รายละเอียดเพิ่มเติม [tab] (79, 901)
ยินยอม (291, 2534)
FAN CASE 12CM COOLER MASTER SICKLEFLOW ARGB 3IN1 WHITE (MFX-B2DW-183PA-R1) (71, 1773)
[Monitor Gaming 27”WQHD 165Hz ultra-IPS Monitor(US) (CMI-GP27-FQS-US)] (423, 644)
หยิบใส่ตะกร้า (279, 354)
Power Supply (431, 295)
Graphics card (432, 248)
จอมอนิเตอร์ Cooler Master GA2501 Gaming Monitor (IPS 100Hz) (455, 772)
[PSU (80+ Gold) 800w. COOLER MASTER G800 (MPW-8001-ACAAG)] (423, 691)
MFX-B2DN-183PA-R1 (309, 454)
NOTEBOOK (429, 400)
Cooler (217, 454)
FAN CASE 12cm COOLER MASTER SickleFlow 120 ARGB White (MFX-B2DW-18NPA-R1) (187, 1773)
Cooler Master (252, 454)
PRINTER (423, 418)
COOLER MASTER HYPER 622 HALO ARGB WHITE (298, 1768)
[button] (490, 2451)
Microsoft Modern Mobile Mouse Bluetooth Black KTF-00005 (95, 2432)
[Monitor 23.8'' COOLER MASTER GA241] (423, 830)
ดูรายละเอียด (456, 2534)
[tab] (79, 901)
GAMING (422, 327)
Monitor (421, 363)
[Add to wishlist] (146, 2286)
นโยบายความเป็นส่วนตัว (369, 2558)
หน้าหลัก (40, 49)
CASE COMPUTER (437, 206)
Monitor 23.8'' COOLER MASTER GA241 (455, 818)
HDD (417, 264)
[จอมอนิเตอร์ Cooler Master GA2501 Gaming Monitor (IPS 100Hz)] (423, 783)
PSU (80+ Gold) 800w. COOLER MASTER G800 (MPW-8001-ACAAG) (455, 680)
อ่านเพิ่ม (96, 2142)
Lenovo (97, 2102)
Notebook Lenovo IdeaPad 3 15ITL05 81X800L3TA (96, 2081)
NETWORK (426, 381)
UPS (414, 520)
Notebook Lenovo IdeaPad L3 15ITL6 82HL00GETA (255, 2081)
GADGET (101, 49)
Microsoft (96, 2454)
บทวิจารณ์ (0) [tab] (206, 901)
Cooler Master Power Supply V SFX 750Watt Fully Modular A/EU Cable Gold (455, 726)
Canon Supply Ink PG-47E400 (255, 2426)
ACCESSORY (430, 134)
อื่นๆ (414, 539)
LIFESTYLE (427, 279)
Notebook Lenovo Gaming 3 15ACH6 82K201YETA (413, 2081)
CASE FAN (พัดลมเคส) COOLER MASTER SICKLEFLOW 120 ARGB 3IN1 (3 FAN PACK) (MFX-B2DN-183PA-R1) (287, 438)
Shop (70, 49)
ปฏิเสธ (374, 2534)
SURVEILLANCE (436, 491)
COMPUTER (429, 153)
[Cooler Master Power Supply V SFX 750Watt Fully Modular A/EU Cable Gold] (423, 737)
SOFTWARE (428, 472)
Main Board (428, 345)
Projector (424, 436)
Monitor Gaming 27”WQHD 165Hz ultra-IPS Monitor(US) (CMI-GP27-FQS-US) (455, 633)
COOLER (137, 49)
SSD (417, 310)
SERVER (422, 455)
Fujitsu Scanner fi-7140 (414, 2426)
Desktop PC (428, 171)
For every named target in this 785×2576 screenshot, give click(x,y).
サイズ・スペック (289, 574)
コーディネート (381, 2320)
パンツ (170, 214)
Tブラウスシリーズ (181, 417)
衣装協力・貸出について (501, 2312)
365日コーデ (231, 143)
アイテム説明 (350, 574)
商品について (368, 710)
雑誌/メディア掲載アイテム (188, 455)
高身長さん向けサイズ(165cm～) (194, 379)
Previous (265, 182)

#### [Task objective]
Exactly the lines from the one with "For every named" through the final line of the entries are to be returned, both ends included.

#### [Response to this exercise]
For every named target in this 785×2576 screenshot, give click(x,y).
サイズ・スペック (289, 574)
コーディネート (381, 2320)
パンツ (170, 214)
Tブラウスシリーズ (181, 417)
衣装協力・貸出について (501, 2312)
365日コーデ (231, 143)
アイテム説明 (350, 574)
商品について (368, 710)
雑誌/メディア掲載アイテム (188, 455)
高身長さん向けサイズ(165cm～) (194, 379)
Previous (265, 182)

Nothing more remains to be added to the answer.